Plus, I had some thoughts on what little bit of the Grammys I watched before I got sucked into Skip Gates's latest PBS thing. Here they are:
- Gwen Stefani. God damn it. I used to hate her. But seeing her all fat and happy, wearing what appeared to be some kind of weird animal print slip cover? The seduction is complete. I love her.
- If I can count your ribs between your tits, you are too thin, Sheryl Crow.
- Kelly Clarkson just cutes me half-to-death.
- Kanye West. I love you and your crazy ass ways. But if it's cold enough that you need to be wearing gloves, you do not need to have your shirt unbuttoned that far.

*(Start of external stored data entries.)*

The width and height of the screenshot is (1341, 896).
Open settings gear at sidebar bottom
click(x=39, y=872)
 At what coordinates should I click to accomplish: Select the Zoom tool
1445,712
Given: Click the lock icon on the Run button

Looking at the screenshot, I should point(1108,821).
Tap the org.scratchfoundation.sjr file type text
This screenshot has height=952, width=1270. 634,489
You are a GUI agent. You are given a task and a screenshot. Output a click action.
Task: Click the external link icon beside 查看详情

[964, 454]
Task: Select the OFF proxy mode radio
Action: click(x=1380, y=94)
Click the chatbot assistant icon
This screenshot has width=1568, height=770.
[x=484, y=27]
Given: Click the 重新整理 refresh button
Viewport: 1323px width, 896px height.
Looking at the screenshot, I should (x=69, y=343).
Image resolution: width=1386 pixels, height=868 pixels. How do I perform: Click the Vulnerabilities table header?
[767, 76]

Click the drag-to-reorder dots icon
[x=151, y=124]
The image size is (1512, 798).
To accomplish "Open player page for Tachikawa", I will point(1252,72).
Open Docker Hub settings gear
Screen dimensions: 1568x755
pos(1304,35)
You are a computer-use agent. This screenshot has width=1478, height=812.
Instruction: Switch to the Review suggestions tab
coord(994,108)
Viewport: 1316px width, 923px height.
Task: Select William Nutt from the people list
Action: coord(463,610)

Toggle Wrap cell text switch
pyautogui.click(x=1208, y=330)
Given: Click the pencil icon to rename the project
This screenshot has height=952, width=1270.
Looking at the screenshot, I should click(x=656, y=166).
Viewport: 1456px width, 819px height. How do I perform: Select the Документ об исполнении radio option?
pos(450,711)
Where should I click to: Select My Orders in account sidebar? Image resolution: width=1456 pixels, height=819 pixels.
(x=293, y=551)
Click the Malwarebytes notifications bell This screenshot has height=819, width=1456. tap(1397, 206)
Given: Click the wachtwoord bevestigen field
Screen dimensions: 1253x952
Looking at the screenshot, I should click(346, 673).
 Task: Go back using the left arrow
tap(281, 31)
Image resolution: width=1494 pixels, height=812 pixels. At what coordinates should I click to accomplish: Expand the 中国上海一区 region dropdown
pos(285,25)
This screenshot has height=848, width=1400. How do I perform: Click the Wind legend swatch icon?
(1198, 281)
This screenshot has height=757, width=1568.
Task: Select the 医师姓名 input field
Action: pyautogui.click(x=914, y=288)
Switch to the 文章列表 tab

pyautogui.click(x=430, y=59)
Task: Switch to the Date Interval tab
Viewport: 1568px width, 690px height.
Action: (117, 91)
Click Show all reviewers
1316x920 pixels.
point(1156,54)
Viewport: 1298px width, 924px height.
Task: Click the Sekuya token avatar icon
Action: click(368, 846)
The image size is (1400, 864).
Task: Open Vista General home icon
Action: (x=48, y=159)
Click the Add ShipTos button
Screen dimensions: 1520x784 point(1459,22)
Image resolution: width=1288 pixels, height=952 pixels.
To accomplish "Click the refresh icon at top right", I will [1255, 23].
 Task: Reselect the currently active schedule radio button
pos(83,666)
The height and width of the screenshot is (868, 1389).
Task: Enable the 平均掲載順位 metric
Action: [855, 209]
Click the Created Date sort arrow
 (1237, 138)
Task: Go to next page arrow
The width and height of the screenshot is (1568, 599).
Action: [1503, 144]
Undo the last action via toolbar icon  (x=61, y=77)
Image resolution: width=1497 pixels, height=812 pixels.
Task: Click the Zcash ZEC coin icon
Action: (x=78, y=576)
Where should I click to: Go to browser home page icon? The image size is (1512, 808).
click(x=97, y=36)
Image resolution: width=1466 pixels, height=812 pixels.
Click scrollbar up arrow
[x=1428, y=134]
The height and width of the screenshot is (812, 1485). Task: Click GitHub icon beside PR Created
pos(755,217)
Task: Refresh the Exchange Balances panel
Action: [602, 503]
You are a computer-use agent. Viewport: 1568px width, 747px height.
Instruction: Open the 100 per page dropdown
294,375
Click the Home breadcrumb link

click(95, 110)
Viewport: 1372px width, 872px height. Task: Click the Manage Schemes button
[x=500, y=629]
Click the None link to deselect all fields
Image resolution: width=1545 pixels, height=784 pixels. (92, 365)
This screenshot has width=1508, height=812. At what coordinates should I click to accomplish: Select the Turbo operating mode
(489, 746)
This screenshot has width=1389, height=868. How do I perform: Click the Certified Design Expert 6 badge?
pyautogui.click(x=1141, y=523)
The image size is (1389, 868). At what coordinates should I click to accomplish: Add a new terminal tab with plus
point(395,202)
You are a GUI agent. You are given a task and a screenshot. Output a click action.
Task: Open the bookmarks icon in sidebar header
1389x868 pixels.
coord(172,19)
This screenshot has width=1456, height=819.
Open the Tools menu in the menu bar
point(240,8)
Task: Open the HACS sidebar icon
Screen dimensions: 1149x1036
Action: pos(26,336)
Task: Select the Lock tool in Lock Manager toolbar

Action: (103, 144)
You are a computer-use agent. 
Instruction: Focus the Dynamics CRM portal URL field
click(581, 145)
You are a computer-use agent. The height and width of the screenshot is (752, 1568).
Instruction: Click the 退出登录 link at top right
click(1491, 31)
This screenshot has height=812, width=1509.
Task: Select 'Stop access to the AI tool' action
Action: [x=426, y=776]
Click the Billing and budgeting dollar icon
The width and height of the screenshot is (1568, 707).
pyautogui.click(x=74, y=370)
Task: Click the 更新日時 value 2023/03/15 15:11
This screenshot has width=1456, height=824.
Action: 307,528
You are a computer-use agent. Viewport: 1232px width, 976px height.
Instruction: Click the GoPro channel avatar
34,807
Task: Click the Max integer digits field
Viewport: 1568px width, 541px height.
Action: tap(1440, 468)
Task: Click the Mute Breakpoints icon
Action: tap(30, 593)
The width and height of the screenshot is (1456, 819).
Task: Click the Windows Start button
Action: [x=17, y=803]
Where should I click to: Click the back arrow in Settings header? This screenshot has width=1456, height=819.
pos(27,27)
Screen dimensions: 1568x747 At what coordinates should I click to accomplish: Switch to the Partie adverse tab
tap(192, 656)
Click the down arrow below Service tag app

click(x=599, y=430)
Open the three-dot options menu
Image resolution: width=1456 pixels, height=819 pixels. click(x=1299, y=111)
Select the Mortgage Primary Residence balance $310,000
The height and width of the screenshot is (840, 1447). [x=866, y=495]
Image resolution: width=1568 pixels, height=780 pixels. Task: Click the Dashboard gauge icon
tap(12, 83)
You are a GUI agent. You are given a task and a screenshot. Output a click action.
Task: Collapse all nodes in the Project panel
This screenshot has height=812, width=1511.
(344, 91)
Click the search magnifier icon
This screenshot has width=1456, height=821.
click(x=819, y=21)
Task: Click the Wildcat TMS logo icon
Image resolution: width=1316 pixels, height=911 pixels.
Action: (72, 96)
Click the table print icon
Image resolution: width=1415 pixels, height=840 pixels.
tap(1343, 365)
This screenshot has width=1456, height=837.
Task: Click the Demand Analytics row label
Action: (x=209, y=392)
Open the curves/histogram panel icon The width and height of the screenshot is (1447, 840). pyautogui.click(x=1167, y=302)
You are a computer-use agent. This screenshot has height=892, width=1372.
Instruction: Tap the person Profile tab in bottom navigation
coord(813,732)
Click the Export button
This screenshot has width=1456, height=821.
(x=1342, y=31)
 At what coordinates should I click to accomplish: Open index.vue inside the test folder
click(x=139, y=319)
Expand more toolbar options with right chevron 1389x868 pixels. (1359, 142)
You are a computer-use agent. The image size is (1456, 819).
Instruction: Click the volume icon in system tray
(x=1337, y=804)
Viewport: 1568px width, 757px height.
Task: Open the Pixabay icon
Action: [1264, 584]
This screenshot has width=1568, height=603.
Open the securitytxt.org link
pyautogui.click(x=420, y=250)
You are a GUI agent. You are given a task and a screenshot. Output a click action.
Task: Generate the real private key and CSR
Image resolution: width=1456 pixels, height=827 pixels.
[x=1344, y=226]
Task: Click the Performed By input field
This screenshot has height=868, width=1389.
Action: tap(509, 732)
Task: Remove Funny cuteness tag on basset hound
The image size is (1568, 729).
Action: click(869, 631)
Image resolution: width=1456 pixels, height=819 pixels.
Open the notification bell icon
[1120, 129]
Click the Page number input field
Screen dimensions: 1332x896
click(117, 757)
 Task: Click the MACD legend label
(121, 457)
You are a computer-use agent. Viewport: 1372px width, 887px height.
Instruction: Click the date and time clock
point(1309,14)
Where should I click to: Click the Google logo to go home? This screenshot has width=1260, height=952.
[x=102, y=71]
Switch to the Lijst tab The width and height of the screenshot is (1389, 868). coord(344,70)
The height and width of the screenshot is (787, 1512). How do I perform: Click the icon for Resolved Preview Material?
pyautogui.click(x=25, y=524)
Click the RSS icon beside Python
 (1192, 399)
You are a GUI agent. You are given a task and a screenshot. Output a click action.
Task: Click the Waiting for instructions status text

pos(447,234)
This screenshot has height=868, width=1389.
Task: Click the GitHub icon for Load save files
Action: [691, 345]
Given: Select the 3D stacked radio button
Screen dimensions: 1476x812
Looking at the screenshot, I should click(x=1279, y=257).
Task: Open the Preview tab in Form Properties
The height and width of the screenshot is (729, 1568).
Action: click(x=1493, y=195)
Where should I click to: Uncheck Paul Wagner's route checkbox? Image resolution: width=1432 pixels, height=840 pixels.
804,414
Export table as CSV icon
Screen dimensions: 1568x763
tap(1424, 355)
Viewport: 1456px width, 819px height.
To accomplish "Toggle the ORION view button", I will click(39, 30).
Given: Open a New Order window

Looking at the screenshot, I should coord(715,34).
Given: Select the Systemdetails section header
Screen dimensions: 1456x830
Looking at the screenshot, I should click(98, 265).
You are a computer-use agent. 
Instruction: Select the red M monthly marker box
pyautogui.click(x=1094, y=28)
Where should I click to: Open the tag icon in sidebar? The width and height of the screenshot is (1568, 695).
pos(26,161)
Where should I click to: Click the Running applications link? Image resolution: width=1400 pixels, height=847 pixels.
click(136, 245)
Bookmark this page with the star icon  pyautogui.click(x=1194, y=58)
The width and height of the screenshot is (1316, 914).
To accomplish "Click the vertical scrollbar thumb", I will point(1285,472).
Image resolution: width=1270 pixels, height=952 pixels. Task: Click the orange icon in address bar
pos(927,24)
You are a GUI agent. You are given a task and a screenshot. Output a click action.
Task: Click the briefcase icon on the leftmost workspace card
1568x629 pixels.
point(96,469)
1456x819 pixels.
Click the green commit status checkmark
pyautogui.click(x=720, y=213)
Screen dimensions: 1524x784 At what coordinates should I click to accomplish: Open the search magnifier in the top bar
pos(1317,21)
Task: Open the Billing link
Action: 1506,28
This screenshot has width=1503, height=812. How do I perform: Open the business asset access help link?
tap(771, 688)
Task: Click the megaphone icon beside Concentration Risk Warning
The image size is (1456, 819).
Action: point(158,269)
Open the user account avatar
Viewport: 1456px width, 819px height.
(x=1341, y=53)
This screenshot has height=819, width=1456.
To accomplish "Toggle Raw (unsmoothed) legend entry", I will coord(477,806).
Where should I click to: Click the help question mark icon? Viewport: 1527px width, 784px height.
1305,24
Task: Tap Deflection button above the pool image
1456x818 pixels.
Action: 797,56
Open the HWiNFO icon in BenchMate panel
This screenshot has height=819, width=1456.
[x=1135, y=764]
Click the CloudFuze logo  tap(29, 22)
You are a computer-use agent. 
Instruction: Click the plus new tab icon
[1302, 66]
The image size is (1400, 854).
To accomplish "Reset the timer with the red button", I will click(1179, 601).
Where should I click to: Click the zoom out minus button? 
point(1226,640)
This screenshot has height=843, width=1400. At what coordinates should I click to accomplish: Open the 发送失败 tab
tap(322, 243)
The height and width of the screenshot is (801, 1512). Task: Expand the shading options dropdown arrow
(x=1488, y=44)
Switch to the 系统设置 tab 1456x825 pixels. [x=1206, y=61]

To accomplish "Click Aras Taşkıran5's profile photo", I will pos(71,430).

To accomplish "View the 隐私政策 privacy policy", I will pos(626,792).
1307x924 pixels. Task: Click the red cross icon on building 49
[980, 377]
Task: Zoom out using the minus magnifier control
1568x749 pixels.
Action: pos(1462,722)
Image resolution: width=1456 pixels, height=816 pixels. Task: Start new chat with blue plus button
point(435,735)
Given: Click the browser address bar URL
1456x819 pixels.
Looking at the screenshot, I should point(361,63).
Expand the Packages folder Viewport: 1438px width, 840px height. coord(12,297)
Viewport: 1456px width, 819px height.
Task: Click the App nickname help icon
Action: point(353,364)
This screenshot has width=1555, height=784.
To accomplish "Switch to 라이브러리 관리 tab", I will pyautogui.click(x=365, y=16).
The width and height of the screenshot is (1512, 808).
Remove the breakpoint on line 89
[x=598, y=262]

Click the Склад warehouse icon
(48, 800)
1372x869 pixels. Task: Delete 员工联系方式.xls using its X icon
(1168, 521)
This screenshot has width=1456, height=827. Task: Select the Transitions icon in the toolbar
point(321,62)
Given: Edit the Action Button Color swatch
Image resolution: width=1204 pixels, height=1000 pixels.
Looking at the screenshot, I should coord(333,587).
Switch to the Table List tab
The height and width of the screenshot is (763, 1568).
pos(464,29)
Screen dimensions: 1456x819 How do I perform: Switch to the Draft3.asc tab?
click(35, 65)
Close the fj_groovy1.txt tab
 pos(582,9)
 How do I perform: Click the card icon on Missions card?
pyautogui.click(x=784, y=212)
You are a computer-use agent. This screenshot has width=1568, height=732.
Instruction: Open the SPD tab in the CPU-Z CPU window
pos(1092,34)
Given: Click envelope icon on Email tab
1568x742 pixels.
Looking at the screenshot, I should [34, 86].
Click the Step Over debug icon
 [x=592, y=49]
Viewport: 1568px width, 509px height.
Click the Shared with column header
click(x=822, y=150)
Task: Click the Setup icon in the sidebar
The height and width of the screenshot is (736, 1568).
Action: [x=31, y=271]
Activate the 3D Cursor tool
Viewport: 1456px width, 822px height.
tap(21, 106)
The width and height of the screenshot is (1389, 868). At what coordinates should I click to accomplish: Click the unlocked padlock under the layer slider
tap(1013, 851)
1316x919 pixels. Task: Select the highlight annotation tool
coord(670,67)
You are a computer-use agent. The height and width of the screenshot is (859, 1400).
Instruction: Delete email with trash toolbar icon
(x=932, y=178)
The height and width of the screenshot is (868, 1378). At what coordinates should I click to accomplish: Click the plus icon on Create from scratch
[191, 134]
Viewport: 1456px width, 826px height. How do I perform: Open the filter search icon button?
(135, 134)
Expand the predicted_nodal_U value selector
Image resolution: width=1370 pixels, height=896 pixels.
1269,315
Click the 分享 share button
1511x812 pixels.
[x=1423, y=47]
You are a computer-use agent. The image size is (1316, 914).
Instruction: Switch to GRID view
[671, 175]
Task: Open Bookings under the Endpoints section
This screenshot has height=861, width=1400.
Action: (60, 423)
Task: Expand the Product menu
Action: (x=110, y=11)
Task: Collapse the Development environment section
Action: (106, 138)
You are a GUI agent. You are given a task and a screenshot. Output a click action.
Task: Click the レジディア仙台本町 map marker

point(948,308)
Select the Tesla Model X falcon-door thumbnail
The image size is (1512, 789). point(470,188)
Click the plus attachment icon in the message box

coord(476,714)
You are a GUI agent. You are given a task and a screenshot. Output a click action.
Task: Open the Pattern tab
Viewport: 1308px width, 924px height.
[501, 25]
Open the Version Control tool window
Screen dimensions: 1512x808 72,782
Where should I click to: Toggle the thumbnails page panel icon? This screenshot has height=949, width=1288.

- I don't know when it happened, but Madonna now looks like a very skinny version of my grandma. This should gross me out, but I miss my grandma, so I find it comforting to watch Madonna turn into her.
And then Skip Gates's thing. You know how I have this sneaking suspicion that all "Bessie"s are amazingly kick-ass woman and that I've been cheated by not being named Bessie? Well, I'm beginning to suspect that "Skip" is a clear sign of a cool man. My love for Skip James cannot be understated and now Skip Gates has won his way into my heart by limping around on a broken ankle, informing Quincy Jones that he's 33% European.
Probably nothing would make me happier than heading down to the recalcitrant brother's house to swab for DNA and be able to have Skip Gates sit across the table from him and say in his way, "Recalcitrant brother, how much sub-Saharan African DNA do you think you have? Well, it's 10%!!!" or whatever. That would tickle me to no end.